2. Semantic similarity (embedding matching)
Compares the meaning of your query against the embeddings of every chunk in your vault. Finds conceptually related notes even without keyword overlap.
3. Reciprocal rank fusion (RRF)
Combines the results from BM25 and semantic search into a single ranked list. Notes that score well on both methods rise to the top. This hybrid ranking beats either method alone.
The knowledge graph
Beyond search, Obsilo builds a knowledge graph from the structure already in your vault:
- Wikilinks:
[[note]]connections between your notes - Tags: shared tags create implicit groupings
- MOC properties: Maps of Content link related topics
When the agent searches, it can expand results through the graph. If a search finds Note A, and Note A links to Note B, the agent can follow that link to pull in related content. You configure how many hops the graph expansion follows in settings.

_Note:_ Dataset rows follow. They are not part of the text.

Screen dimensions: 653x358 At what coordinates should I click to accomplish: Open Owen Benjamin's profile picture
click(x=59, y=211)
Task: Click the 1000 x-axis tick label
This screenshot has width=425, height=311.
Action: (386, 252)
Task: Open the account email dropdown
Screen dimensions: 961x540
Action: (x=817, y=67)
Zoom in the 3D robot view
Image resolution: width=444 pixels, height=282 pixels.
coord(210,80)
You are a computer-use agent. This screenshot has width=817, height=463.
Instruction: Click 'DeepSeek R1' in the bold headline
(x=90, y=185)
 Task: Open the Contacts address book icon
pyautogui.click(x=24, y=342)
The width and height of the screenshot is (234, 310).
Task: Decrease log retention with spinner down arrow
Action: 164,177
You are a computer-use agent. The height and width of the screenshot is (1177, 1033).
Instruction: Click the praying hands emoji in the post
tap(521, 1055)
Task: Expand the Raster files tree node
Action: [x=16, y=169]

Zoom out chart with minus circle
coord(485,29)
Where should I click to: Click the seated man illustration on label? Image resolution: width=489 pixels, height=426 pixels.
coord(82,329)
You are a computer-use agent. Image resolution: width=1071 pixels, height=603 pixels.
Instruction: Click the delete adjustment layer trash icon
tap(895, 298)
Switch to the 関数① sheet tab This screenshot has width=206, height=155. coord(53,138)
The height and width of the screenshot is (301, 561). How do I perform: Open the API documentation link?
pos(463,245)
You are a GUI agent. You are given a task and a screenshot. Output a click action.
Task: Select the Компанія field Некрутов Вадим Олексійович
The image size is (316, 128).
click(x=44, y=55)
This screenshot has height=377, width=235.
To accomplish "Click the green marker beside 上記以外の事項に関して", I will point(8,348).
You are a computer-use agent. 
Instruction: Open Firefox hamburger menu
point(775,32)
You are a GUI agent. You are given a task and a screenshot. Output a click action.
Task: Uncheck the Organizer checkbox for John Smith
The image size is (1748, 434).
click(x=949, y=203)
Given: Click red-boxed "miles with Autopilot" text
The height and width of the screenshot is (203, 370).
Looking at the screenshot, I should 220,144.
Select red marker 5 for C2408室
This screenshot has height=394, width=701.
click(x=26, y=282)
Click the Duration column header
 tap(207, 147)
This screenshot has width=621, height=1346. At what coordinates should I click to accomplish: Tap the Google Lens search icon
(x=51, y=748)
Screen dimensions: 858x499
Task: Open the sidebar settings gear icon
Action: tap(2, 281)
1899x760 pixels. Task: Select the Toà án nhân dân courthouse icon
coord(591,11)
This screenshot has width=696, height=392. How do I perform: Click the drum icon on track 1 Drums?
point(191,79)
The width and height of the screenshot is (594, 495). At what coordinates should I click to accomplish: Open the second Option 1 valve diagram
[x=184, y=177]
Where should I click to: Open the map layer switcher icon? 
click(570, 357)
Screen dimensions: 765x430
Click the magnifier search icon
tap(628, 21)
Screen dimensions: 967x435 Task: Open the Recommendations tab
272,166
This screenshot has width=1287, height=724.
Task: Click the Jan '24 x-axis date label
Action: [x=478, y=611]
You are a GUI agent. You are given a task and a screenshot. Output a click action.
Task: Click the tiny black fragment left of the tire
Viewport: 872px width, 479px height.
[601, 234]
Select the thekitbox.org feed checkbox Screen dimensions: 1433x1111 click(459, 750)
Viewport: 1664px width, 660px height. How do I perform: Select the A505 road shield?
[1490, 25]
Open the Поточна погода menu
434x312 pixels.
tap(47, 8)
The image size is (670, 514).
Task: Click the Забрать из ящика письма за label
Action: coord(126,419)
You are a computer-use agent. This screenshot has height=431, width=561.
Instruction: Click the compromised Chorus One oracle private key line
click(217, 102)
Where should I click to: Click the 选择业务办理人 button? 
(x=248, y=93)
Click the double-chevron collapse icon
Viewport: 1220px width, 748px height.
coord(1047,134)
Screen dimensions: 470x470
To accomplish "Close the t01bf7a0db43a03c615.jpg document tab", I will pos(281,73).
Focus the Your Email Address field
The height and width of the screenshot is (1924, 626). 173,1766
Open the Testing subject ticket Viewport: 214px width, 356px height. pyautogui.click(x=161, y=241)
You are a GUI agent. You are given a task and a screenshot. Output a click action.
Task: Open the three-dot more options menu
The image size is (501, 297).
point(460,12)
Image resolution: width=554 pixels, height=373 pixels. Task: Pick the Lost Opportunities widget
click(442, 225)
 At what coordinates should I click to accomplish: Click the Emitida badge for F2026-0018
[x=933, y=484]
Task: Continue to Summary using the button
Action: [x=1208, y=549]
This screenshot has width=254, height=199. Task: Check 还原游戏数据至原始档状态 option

Example: Searching for "machine learning" finds your note on Neural Networks. Graph expansion then follows its wikilinks to your notes on Training Data and Model Evaluation, notes that search alone would miss.
Implicit connections
Obsilo can find notes that are semantically similar but not linked to each other: two notes about closely related topics, written months apart, that you never connected.
When it finds them, a suggestion banner appears in the sidebar offering to show you the discovered relationships.
Scales with vault size
The larger your vault, the more useful implicit connections get.
Local reranking
After the initial search returns candidates, Obsilo can run a second pass using a cross-encoder model to improve result quality. This model runs entirely on your device via WebAssembly. No data is sent anywhere.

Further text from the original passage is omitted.